§ **YOUR ASSIGNMENT**
One line at a time, check the entries below for the word "computer", and copy each line that has it.

§ **DATA LISTING**

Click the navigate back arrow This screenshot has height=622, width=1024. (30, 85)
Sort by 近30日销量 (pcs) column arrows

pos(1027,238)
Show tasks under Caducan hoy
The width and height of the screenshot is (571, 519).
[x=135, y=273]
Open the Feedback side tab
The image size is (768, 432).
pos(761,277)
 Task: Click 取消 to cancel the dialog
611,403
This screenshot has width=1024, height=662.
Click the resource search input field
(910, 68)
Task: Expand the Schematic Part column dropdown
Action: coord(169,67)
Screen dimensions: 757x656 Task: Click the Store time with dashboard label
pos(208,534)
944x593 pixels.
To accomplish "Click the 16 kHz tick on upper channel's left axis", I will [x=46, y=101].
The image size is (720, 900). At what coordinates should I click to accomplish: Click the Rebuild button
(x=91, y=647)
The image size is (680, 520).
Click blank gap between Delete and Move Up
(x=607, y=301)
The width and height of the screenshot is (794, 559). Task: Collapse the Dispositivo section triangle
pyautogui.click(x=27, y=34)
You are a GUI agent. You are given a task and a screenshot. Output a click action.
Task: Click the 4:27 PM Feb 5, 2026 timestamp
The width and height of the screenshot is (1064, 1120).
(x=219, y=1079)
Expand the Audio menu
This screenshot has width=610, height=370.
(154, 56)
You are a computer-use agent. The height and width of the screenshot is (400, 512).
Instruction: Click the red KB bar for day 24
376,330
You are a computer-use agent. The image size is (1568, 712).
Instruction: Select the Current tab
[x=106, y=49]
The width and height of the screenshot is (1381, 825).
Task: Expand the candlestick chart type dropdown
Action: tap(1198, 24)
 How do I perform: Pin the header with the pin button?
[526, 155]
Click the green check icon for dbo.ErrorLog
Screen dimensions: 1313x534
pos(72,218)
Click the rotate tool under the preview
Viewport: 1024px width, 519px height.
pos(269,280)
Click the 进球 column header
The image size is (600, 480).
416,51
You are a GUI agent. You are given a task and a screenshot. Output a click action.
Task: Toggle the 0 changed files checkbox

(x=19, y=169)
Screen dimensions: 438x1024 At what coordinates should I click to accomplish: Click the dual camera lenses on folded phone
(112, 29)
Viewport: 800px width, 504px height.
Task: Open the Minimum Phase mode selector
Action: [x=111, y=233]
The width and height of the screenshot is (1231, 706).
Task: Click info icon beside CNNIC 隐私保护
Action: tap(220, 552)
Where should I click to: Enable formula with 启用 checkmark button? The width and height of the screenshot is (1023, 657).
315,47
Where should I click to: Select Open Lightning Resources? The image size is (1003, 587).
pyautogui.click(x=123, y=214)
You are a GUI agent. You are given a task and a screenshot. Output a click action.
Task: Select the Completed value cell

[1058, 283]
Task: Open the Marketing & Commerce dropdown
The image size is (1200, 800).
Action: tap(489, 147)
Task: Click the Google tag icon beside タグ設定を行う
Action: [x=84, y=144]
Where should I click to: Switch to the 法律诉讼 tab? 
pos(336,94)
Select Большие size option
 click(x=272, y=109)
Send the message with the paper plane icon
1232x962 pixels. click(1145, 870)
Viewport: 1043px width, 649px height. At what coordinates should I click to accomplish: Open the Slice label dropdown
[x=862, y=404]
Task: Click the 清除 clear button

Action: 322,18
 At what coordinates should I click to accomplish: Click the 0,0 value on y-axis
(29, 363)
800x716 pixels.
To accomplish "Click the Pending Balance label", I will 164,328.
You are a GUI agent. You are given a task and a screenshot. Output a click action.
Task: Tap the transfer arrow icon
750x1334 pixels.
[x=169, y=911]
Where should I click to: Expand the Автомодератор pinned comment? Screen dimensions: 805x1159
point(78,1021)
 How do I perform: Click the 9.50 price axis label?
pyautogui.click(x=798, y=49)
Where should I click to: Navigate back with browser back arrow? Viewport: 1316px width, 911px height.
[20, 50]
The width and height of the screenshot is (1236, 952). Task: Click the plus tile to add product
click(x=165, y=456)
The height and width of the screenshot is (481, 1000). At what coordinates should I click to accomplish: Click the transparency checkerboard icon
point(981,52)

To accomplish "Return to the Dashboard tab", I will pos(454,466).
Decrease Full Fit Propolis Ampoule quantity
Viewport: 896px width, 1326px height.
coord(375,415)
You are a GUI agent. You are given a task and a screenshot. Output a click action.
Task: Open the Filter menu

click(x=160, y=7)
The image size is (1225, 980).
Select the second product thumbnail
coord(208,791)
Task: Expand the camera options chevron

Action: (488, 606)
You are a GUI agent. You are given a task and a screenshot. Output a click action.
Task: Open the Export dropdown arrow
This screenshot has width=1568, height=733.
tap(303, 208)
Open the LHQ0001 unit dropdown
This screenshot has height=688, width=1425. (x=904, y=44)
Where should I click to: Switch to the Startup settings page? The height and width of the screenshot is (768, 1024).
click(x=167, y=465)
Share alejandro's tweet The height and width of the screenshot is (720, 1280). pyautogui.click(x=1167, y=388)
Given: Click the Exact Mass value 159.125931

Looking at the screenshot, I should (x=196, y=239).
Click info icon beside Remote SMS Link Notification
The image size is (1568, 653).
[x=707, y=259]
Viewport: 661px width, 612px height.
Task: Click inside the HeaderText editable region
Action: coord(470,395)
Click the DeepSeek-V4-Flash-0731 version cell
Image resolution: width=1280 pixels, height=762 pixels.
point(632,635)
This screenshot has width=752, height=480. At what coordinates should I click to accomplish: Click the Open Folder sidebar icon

§ **REPLY**
You are a computer-use agent. The height and width of the screenshot is (400, 512).
You are a computer-use agent. The image size is (1568, 712).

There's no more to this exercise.